The problem with the town, for anyone who didn’t know it, was that there was almost no means of finding your way anywhere except down the plague-stricken avenue and past the monster building. Once you’d done that Offenbach turned out not much uglier than Darmstadt or Hanau. The usual pedestrian zone, the usual box-like sixties buildings, the usual crimes freely and publicly committed in the name of municipal architecture. But the first impression stuck, affecting everything else. I had once found myself in Offenbach standing outside a perfectly normal little department store and thinking: good heavens, this has to be the ugliest little department store in the world.
So I drove past the monster, left the square behind, stopped by the side of the road and, opening my window, asked a young man who looked local for the street where the Adria Grill stood. He plucked his sparse moustache for a while and frowned all over his retreating forehead before he began to tell me. He took his time about it, and managed to make turning right twice and left once sound a very complicated business, but finally we had it. I thanked him and followed the route he had described.
Ten minutes later I parked the car in a quiet side street. Blocks of flats, bars, a garage, a gay sex shop. I walked a little way until I was outside the glass door with the words Adria Grill on it. The doorway and window were draped inside with crochet wall-hangings. The menu was up in a glass case by the door.

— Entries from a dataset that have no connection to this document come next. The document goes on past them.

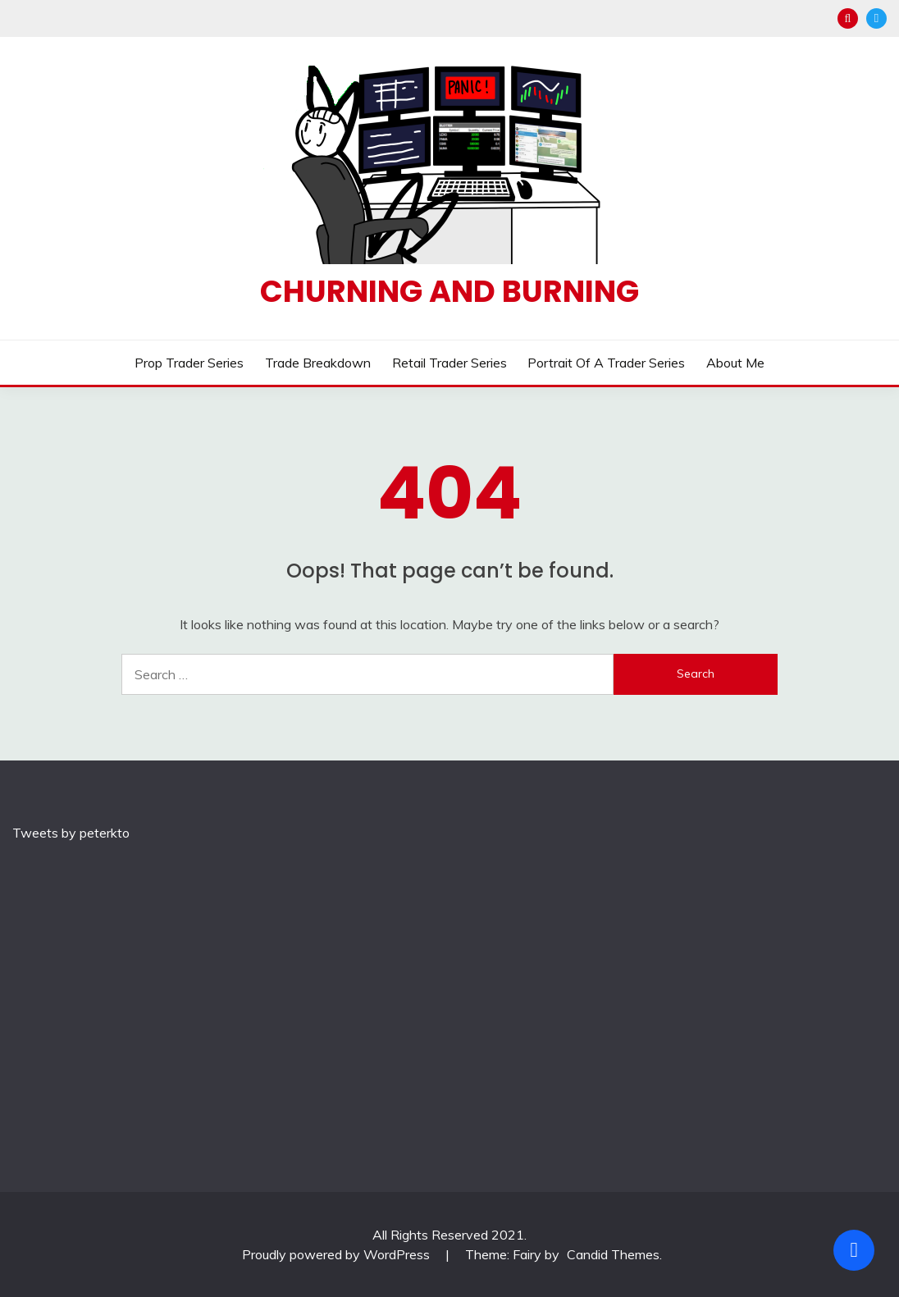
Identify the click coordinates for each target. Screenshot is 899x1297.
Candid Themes (613, 1254)
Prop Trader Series (189, 362)
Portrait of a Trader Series (606, 362)
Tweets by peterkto (71, 832)
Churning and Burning (449, 291)
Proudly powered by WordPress (337, 1254)
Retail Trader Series (449, 362)
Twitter (876, 18)
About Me (735, 362)
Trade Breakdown (318, 362)
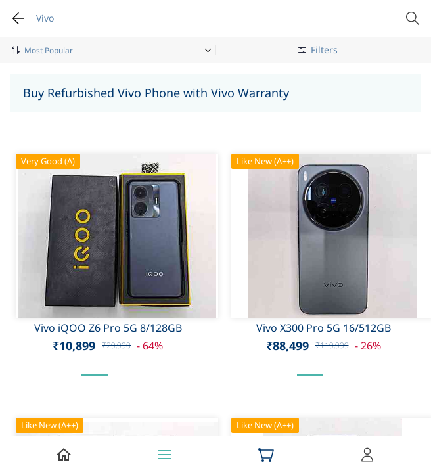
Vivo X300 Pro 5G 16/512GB (323, 328)
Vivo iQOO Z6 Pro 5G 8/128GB (108, 328)
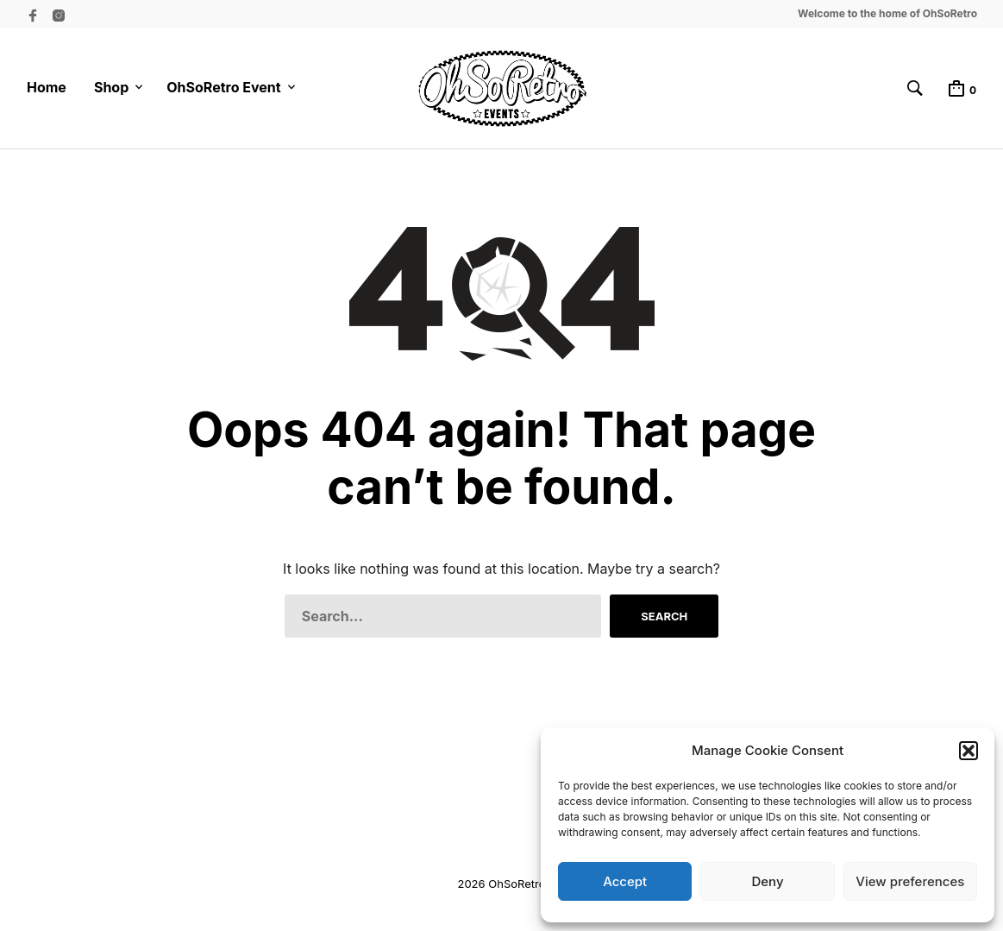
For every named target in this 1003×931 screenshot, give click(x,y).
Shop (111, 87)
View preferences (910, 881)
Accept (625, 881)
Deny (767, 881)
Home (46, 87)
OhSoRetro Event (223, 87)
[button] (968, 750)
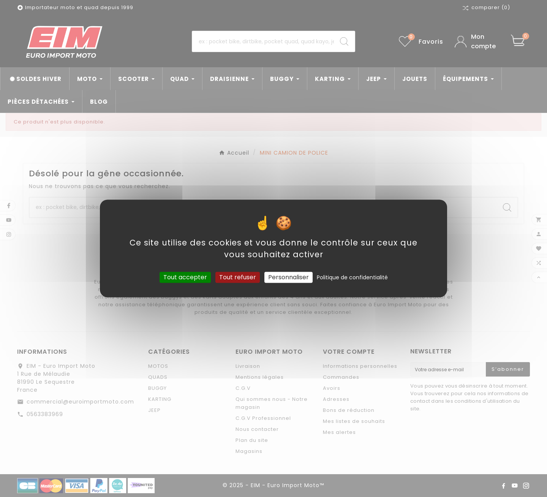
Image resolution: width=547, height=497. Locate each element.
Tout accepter (185, 277)
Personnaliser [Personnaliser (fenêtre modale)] (288, 277)
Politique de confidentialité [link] (352, 277)
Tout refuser (237, 277)
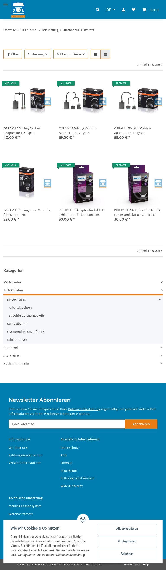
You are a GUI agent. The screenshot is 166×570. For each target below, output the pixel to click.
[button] (98, 9)
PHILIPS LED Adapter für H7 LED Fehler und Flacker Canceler (137, 212)
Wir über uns (18, 448)
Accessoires (11, 356)
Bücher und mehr (16, 364)
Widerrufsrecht (72, 486)
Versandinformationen (25, 463)
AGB (64, 455)
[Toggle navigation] (5, 2)
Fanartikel (10, 348)
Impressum (69, 470)
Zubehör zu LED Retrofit (26, 315)
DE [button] (108, 9)
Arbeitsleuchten (20, 307)
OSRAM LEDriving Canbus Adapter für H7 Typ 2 (77, 130)
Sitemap (66, 463)
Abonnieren (141, 424)
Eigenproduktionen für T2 (25, 331)
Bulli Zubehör (13, 290)
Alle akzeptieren (127, 528)
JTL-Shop (143, 564)
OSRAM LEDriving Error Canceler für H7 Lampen (27, 212)
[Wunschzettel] (133, 9)
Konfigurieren (127, 541)
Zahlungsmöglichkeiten (25, 455)
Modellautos (12, 282)
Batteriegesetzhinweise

It was Yugoslavian and International Specialities cuisine as found chiefly in Germany, so far as I knew: fifteen meat dishes with chips, five salads, two desserts and fifteen varieties of schnapps. The fact that this cuisine was now very seldom called after Yugoslavia, but after one of the tracts of land that had seceded from Yugoslavia over the past few years with strong support from the German Foreign Ministry, was indicated by the cocktail menu with little Croatian and German flags stuck on it: for five marks ninety-five you could drink a Genscher Sunrise.